Donald Camp is a picture of creativity
By Jay Nachman
In 1990, local photographer Donald Camp began his ongoing and now signature, photographic series recording the faces of Black men. The series is called “Dust Shaped Hearts.” At the time, he says there were a lot of conversations in the media about the possible extinction of the “Black male as a species.”
This rhetoric really upset Camp. “Since we’re going to disappear, I need to do a method that will prove to people that we once existed,” he says. “We are people who have created the blues, created music that has gone around the world, changed fashion and built America. And there was the lack of existence of Black men, particularly in museums.”
Camp, who is 85, a father of two daughters and grandfather of three, calls his “Dust Shaped Hearts” pictures head shots — not portraits.
“If you become the president of the bank, the newspaper will use a head shot. If you rob a bank, the newspaper will use a head shot. It establishes who you are and what you do. It’s not a thing you put on the piano as decoration.” he says. “It establishes your social position on the planet.”
Camp’s work is featured in museum collections and exhibitions in a number of respected institutions. In 1995, Camp was awarded an Individual Artist Fellowship by the prestigious Pew Center for Arts and Heritage. This honor solidified his reputation among scholars, critics and art patrons. That same year, he garnered awards from the John Simon Guggenheim Foundation and the National Endowment for the Arts.
Camp, now a West Philly resident, was raised in Farrell, western Pennsylvania.
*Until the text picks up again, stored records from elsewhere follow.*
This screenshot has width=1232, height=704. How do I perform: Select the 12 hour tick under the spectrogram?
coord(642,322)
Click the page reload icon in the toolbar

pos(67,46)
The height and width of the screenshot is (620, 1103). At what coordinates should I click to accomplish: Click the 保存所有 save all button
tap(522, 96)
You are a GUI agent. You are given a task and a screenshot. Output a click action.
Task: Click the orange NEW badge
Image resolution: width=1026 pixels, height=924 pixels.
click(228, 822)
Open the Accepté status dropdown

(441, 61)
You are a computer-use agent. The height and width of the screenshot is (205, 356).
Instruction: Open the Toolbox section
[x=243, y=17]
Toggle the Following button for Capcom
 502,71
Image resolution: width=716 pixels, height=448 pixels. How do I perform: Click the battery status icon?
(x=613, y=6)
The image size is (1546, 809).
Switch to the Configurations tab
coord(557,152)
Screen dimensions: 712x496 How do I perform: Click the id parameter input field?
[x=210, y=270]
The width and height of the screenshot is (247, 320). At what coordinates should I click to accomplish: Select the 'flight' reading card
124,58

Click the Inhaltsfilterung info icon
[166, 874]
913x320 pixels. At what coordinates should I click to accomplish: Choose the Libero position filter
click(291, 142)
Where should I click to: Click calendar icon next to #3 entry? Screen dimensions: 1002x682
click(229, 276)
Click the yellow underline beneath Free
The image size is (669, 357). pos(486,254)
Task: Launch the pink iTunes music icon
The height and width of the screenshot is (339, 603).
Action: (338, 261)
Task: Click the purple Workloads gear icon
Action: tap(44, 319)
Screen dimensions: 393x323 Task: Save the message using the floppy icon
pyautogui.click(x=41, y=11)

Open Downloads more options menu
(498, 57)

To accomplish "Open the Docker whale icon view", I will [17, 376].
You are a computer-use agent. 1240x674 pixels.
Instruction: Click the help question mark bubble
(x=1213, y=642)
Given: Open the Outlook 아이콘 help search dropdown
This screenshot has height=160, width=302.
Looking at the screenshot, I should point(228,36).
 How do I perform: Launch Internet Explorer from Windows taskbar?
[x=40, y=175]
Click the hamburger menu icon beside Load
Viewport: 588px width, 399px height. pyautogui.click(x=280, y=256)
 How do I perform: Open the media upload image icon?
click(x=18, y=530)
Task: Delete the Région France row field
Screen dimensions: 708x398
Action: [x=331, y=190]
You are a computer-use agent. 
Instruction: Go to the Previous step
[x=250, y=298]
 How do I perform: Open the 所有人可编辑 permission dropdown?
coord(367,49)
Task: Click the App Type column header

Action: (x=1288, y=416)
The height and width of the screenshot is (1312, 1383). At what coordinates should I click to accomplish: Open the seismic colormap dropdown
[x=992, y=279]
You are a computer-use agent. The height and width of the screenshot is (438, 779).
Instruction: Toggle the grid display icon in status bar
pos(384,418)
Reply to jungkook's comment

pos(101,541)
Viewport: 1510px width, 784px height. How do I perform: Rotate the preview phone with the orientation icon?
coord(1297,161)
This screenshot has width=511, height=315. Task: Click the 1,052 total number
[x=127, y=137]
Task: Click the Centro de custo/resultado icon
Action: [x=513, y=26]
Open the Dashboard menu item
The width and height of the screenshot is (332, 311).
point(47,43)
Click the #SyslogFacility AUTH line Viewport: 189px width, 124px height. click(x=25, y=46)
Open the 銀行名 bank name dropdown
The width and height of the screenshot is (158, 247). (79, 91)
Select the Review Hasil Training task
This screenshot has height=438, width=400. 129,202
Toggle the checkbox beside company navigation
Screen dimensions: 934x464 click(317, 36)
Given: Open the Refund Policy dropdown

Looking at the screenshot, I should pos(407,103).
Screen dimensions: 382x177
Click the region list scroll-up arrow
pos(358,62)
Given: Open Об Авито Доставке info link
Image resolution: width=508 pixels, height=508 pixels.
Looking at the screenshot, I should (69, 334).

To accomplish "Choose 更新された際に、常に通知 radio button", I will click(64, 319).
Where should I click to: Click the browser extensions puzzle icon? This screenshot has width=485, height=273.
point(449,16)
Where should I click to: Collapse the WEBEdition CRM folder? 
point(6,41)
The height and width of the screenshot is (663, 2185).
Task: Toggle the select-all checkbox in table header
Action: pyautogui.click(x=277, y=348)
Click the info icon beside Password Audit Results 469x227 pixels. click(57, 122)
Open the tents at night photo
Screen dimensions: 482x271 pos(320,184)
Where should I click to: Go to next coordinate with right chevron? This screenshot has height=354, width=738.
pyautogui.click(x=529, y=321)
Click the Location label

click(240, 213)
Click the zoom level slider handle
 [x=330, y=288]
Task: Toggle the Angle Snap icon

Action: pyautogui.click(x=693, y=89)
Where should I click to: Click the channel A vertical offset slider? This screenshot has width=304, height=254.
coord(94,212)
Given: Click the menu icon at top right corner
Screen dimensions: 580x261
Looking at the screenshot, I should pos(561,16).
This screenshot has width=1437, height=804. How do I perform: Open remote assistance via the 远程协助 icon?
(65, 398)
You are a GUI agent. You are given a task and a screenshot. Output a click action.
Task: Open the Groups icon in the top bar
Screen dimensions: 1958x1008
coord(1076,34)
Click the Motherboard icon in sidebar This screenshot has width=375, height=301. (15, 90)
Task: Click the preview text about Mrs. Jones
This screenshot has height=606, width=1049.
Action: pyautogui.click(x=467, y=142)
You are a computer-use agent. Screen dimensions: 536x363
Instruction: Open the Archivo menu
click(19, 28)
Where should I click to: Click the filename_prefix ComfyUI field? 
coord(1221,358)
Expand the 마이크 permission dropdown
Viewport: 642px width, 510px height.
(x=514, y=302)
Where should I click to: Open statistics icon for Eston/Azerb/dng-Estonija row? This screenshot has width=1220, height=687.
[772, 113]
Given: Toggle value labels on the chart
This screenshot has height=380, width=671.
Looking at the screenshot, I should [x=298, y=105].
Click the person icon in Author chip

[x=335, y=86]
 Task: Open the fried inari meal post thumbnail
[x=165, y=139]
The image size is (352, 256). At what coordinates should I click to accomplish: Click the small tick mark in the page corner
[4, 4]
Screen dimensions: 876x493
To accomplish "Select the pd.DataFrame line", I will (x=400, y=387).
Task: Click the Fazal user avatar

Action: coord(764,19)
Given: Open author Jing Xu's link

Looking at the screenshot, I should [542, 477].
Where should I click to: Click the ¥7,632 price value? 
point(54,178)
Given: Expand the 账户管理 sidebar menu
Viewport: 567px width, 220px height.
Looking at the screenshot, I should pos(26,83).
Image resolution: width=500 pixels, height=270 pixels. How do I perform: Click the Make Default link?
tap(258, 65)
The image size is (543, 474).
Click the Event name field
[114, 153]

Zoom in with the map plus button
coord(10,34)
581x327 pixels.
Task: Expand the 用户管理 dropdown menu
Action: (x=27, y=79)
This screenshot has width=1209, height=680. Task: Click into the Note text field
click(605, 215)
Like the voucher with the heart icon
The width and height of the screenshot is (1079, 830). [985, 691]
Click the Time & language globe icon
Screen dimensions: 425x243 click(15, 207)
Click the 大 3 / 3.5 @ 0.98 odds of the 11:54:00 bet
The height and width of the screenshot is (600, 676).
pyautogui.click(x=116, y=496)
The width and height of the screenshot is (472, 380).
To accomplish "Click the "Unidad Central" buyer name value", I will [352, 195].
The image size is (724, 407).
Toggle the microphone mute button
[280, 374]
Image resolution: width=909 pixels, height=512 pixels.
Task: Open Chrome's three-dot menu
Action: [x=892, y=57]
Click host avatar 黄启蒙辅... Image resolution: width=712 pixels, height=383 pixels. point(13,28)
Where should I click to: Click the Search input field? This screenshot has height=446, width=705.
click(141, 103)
The city was a short walk from the Ohio border. He is the youngest of seven brothers and sisters. He moved to Camden, N.J. to complete high school, after being convinced by his brother not to drop out.
After high school, Camp spent 12 years in the U.S. Air Force. He served in Vietnam and other postings with the job of packing parachutes. Camp had been studying photography on his own. So, he decided to cross-train in photography during his ninth year in the service.
At the photo lab, the officer in charge met him with racist remarks. This interaction prompted Camp to change his course of training. However, he continued to study the craft and art of photography on his own.
“It challenged me because I thought it was going to be easy,” Camp says. “But the first prints I made looked terrible. I kept reading and making prints, and it trapped me.”
What attracted Camp to photography was its realism. “I always thought that photography itself was more realistic,” he says. “(It) told the story (better) than painting or sculpture. I was always interested in telling the story.
“I started photography because I thought it was an easier way to get an image. You didn’t have to take all the time to learn how to draw. You just snap and mechanically take a picture. I didn’t realize everything that was involved in making a photograph. You have to learn composition. You have to learn how to see.”
Having built a portfolio, Camp was able to get a job with the Philadelphia Bulletin after leaving the Air Force in 1972. He was the first Black photographer working for a major daily in Philadelphia and the fourth in the country. Camp left the Philadelphia Bulletin after nine years because he felt stifled artistically.
“I was telling someone else’s story, and I wanted to learn how to tell my story,” he says.
He received bachelor’s and master’s degrees from Temple University’s Tyler School of Art. Camp then began his career as a fine artist. This also meant becoming a struggling artist, supported all along by his wife. Camp was hired as an artist-in-residence and assistant professor of photography at Ursinus College in Collegeville, Pennsylvania in 2000. He retired in 2012 as professor emeritus.
Camp says he is getting more recognition now than at any time in his life. And he’s retired enough that he can reject any work that he doesn’t want to do.
He continues to work on the “Dust Shaped Hearts” series. He has created around 150 photographs. The series has grown to include men and women of all races, acknowledging that the struggle against ignorance and intolerance is universal.
“I’m doing it because I live in a world with people who are very, very dark or very, very light,” Camp says. “(We) let other people get fooled into violence and divide us in colors. We’re together in colors. I don’t want to see roses in all one color.”
Jay Nachman is a freelance writer in Philadelphia who tells stories for a variety of clients.